Reading Luke Together #34 – Whom to Invite
Sometimes in the heat of theological debate, someone will declare “The Bible is clear!” – as if that’s playing the ace of spades. I’m grateful when we dig into Scripture to think our way into how to think about God and how to serve God well. But simply quoting what is clear doesn’t delight God’s heart. The devil quoted clear Bible verses to Jesus when he tempted him in the desert. All manner of meanness and evil in human history has been propped up by somebody citing some “clear” Bible stuff.
We learn and become wise readers of the Bible when we learn to step back and look at the broad painting that is Scripture, not just this or that brushstroke. And we grow in discerning the difference between what is clear, as in it isn’t metaphorical, or symbolic, and what requires some unpacking and rifling around to grasp the hidden mystery in a text.
A text that pretty obviously isn’t symbolic of anything at all? And the text I often turn to when somebody gets in my face reminding me “The Bible is clear”? Luke 14. Have you read it? Fascinating how so many Gospel stories happen at somebody’s dinner table – and Jesus clearly failed to attend what Lisa’s mom used to threaten my kids with: “You’ll have to go to Mimi’s Manners Camp.”

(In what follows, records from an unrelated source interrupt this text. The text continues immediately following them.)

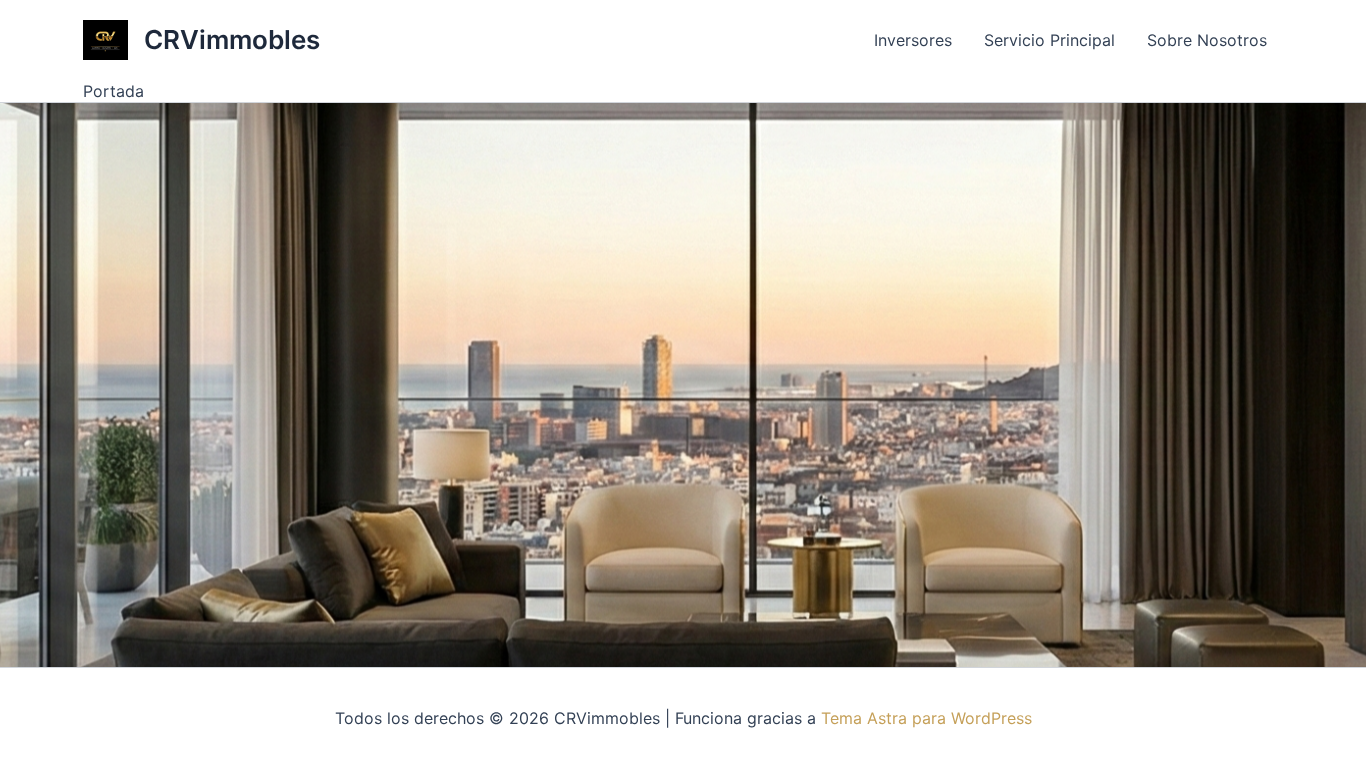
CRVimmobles (232, 39)
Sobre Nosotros (1207, 40)
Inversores (913, 40)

Jesus notices dinner guests jockeying for the best seats, seeking the advantages of rubbing shoulders with the right people. Bishop Robert Barron, noting how we play this game of who knows whom, who’s invited to the coolest gatherings, the giddy delight you, feel when you’re in, and the envy and hurt you suffer when you’re on the outside looking in, suggests Jesus is mercifully telling us “Stop playing the game. Opt out.”

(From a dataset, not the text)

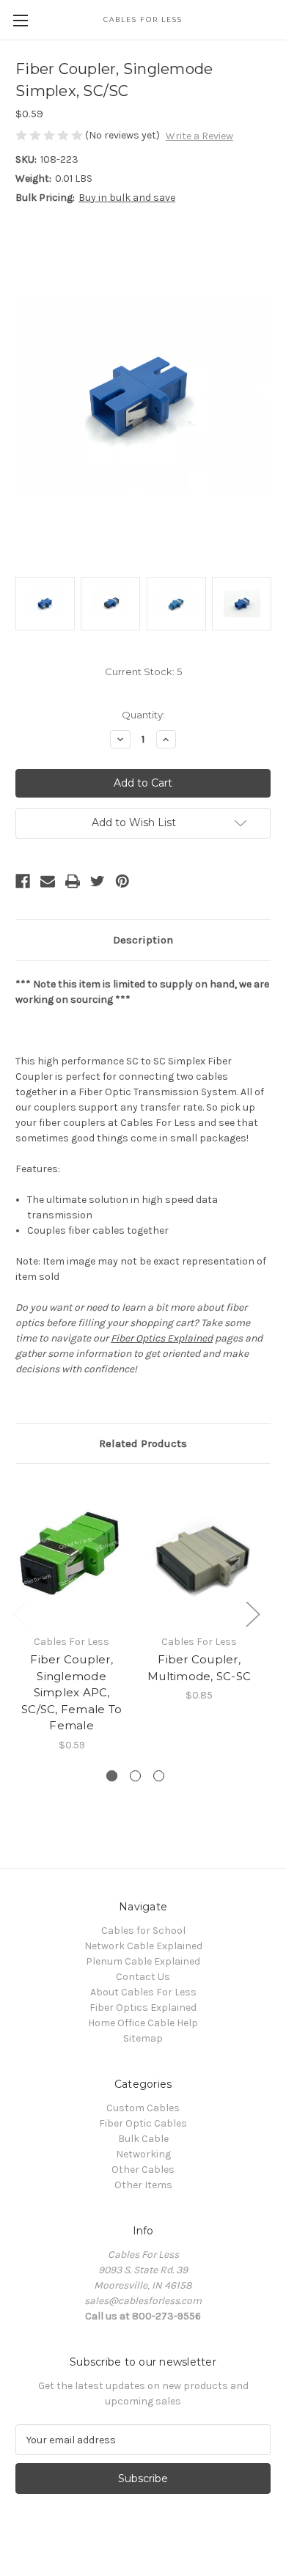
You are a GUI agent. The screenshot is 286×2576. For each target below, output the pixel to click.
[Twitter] (97, 881)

And how? Take the lowest, worst seat, or don’t go at all – or better (and here’s the Bible’s single most haunting “The Bible is clear” moment): “When you give a luncheon or a dinner, do not invite your friends or your relatives or rich neighbors, who may invite you in return… When you give a banquet, invite the poor, the maimed, the lame, and the blind, and you will be blessed.” Notice he doesn’t say “Do not invite only your friends…” Seriously? Even if you bend Jesus’ words, and keep inviting friends and family: do you ever invite the poor, the marginalized, those nobody likes? A test (and a harrowing one) of how deep your spirituality really runs might be to ask: Who’s been in your home? Whose homes have you been in? With whom do you share meals? Not dropping off a can at the church for somebody else to deliver. Years ago I had a church member drop off a turkey every December, saying “Get this to a poor person.” I’d say “Thank you” – until one year I handed him a name and address and said “You deliver it.” And I should have added, “Actually, go to this family and invite them to your home and eat the turkey together.”

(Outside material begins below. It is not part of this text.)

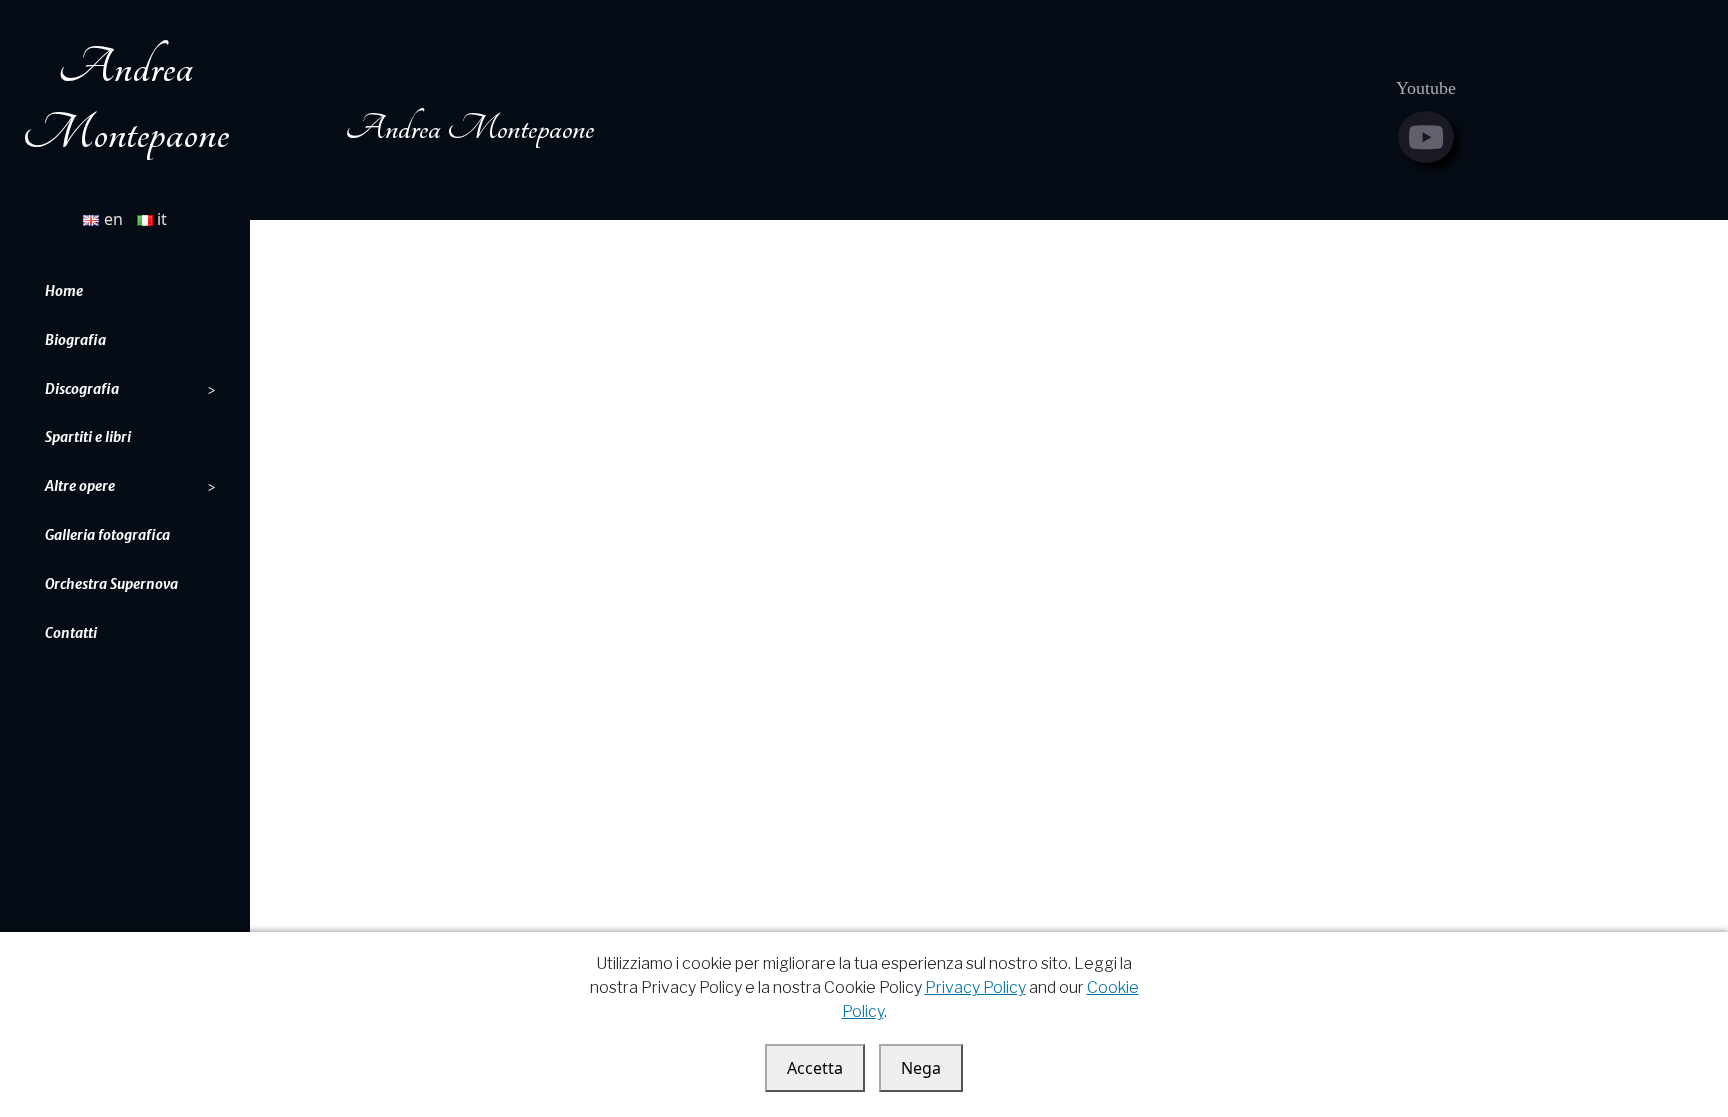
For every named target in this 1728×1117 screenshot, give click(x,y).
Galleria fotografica (107, 535)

Charity can be so impersonal, and demeaning. What might transform our society would be if people who never eat together ate together. And what healing would dawn on your own soul if you engaged with others, listened, passed the potatoes, laughed, learned and shared? Jesus just isn’t a scolder, but he does ask hard things of us, so deeply does he love us, and so passionately does he not want us to miss out on the deep joys to be had.
I worry for myself, and for you dear reader, that we hear Jesus but wind up like those invited guests in Jesus’ next story, Luke 14:15-24. All who missed the great banquet had terrific excuses. One just bought a tract of land that needed attention. Another was guiding his 5 new yoke of oxen home to try out. One just got married. Excuses, excuses, good excuses. We have our excellent reasons for not getting around to taking Jesus seriously. Jesus presses us then to ask, When would be the good time? Why postpone and procrastinate? Tackle some radical Christian living – like this month, this week, even today.